Input for this task Block Start

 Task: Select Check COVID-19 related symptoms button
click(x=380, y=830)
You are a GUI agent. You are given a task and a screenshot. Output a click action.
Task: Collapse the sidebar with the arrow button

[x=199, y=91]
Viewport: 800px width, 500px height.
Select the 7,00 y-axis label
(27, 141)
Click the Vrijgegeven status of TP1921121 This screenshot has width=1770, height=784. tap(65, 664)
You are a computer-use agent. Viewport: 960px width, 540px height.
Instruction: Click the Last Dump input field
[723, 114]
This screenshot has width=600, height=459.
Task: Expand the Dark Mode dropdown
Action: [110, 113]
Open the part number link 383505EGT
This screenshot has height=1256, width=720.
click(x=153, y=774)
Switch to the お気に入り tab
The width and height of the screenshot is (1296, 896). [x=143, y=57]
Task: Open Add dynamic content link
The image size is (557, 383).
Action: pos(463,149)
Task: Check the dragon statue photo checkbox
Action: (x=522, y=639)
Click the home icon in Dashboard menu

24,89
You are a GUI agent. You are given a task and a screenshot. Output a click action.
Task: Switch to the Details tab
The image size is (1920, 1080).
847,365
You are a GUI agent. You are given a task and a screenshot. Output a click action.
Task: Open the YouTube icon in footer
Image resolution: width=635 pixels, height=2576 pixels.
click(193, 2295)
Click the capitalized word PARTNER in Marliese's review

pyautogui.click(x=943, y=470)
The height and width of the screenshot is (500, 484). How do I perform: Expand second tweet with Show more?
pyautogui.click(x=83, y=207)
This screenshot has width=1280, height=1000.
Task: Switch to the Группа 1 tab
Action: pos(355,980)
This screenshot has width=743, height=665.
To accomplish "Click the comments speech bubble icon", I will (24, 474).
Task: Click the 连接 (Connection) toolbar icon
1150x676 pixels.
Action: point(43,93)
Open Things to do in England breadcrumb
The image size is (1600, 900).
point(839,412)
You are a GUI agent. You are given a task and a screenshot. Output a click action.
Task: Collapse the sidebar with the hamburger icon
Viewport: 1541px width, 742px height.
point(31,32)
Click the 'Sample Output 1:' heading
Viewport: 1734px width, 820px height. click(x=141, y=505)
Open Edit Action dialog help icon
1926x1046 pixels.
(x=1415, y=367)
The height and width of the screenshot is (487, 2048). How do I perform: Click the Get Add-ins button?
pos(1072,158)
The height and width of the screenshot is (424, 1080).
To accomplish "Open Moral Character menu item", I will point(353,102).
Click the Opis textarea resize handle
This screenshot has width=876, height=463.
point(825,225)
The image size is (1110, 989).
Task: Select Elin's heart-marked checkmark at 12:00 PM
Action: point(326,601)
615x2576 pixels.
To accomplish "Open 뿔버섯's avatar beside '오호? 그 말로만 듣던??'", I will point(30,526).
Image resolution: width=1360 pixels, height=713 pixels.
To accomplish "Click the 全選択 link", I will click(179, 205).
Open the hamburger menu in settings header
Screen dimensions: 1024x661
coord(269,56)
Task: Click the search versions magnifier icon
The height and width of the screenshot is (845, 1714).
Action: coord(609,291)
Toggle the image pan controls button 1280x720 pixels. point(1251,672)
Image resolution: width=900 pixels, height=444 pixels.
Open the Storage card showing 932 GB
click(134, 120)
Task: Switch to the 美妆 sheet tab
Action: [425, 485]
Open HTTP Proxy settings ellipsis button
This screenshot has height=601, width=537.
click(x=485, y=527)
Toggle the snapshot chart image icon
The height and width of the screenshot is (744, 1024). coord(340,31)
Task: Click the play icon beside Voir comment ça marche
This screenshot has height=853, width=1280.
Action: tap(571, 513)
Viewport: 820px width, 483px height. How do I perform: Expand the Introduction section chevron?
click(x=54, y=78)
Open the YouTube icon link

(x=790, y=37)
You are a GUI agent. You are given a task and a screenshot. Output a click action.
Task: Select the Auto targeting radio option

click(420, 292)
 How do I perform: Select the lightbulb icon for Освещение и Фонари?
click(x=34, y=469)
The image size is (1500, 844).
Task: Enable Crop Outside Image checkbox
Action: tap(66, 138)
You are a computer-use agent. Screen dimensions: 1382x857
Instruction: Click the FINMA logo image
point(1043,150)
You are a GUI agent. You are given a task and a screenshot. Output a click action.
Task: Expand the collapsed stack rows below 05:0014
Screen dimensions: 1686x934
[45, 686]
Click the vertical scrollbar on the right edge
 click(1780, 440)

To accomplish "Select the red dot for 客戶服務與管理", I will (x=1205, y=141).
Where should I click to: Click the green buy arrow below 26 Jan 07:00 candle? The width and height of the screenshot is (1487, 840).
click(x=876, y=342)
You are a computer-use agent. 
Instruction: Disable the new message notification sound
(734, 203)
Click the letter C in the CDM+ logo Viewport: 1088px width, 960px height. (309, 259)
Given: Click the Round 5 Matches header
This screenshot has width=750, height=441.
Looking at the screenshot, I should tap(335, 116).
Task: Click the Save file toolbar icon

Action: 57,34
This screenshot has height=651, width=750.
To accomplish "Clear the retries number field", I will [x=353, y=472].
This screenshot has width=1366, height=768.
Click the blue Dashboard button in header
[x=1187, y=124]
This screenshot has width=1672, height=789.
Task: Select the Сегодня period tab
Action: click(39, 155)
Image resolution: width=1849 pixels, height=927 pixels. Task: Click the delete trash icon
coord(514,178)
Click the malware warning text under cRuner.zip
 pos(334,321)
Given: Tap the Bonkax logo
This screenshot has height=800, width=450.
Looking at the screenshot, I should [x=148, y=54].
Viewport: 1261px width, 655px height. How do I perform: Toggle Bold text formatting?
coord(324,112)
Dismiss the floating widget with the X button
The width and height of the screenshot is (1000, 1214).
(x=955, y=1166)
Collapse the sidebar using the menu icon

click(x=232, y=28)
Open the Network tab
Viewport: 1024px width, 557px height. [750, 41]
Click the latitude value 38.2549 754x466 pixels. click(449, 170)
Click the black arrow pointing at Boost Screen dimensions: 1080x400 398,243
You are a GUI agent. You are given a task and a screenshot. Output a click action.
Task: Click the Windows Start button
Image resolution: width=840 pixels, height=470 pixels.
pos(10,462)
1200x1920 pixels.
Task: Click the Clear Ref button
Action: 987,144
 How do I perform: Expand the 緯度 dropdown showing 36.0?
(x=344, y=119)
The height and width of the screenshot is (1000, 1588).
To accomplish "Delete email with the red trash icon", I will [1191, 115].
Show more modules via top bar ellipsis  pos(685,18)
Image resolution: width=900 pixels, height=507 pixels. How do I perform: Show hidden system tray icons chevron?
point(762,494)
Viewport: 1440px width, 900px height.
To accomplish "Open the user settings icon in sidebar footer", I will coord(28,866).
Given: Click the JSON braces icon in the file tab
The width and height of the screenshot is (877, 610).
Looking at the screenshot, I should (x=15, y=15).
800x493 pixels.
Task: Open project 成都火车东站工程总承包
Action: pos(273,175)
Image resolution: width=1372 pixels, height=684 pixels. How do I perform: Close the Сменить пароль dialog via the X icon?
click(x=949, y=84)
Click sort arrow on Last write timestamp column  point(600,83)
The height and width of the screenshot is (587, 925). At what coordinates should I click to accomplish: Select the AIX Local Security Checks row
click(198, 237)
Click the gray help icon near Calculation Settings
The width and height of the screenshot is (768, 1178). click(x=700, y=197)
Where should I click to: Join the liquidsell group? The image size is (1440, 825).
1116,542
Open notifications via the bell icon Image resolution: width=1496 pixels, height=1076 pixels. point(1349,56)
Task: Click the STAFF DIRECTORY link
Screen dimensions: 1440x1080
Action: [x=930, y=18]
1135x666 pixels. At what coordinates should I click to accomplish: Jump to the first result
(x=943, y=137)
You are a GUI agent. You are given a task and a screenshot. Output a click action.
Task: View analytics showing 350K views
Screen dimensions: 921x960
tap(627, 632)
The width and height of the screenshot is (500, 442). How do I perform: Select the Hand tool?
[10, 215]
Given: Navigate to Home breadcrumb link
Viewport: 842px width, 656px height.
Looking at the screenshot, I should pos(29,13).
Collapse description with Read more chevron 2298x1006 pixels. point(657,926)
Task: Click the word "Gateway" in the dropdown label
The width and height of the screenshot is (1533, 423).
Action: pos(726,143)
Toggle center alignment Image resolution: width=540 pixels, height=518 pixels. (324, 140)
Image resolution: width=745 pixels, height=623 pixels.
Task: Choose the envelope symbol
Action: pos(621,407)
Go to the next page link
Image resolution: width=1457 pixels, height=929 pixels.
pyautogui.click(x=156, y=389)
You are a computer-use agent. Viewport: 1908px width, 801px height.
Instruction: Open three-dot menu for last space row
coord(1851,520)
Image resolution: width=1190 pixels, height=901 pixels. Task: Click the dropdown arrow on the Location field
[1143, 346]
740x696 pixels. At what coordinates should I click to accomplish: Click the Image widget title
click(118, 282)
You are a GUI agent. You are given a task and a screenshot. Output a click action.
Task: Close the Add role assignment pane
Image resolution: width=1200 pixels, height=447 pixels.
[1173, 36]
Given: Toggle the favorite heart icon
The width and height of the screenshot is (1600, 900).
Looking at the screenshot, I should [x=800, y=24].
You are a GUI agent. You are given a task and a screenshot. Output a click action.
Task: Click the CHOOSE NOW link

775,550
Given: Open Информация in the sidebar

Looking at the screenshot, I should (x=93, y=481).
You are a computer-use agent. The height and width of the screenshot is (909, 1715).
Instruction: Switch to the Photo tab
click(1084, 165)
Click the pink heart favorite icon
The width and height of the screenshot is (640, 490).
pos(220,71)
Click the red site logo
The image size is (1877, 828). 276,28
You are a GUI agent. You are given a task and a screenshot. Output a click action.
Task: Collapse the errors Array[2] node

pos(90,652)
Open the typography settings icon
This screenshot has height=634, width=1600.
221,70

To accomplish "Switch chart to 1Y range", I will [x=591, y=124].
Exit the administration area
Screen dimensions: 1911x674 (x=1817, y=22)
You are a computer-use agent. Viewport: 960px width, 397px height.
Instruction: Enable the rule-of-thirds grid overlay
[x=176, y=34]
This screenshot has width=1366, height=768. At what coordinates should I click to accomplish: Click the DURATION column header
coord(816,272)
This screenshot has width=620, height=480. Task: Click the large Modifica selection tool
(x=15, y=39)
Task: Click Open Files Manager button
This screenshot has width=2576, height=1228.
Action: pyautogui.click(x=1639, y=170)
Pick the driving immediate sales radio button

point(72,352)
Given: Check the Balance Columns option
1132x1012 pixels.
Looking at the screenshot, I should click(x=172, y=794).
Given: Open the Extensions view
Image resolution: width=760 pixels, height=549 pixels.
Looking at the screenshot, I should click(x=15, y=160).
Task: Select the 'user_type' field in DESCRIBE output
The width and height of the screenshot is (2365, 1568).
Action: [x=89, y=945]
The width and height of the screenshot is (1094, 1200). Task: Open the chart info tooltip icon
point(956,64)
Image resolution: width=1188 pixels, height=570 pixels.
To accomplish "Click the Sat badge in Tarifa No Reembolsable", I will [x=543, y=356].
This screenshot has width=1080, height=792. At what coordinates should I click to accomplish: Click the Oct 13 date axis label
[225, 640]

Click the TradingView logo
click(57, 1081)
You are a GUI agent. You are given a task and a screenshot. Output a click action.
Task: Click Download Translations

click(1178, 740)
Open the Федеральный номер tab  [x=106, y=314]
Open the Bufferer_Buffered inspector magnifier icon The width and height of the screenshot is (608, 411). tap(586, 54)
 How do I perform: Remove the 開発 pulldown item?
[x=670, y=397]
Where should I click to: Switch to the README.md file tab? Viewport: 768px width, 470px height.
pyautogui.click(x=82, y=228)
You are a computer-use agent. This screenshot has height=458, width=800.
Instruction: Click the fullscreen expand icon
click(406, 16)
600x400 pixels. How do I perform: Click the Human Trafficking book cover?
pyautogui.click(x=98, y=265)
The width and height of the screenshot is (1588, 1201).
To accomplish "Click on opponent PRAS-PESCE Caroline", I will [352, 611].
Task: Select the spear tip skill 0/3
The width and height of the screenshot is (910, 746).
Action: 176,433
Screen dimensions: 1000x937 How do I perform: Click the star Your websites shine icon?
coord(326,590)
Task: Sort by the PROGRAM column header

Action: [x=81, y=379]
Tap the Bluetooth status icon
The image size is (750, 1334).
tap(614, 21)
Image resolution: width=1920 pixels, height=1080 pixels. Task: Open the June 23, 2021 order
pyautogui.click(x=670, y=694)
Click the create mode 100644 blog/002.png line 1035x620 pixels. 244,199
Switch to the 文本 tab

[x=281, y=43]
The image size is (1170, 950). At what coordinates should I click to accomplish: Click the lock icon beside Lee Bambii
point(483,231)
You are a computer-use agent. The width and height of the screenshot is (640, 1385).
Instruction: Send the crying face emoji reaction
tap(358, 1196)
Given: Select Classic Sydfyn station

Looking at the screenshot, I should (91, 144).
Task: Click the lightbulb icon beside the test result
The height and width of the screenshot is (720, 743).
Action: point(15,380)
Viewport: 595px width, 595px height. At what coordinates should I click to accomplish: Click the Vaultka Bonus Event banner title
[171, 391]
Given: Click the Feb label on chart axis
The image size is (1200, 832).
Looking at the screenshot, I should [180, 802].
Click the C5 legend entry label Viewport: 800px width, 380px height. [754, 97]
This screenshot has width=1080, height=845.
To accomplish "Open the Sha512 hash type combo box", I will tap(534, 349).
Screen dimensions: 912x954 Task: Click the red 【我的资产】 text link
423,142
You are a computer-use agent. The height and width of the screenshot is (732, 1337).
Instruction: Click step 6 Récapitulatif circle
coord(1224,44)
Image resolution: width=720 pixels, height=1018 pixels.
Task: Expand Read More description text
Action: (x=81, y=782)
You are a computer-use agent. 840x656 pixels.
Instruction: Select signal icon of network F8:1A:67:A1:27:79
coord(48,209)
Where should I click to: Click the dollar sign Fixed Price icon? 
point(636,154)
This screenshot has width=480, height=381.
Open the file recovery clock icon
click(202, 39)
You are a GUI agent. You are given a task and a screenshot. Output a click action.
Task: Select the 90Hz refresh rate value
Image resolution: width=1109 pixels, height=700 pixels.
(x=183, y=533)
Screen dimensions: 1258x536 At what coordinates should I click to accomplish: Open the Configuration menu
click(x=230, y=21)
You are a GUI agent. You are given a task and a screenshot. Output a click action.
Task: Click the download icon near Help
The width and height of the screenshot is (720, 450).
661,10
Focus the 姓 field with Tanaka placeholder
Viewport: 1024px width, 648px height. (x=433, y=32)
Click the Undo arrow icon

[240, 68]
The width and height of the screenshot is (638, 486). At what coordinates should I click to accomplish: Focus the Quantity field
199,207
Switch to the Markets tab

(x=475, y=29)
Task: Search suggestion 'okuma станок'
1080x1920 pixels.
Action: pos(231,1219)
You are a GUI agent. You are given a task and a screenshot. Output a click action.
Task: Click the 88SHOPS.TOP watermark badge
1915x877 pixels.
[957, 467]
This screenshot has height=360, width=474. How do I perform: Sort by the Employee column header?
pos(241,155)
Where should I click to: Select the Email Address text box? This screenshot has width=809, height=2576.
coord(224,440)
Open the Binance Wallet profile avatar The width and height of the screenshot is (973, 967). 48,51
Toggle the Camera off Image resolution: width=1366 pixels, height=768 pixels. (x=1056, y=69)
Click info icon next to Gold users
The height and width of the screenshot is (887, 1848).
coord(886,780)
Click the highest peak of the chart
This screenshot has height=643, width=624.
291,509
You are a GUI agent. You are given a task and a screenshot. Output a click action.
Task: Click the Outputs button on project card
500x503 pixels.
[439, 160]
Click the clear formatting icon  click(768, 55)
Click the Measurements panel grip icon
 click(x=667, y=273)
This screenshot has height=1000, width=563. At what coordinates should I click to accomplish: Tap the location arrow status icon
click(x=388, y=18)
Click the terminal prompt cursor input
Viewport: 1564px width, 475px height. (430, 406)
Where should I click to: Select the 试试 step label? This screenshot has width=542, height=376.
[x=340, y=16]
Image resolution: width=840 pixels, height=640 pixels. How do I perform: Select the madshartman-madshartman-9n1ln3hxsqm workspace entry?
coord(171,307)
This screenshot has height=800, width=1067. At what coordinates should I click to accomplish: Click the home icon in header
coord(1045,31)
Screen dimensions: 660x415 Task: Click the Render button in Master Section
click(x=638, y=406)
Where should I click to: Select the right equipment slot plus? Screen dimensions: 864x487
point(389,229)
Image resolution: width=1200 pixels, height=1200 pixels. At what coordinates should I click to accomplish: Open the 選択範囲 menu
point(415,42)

Input for this task Block End

Return all lines in the data that include the word "magnifier".

Task: Click the search versions magnifier icon
Open the Bufferer_Buffered inspector magnifier icon The width and height of the screenshot is (608, 411). tap(586, 54)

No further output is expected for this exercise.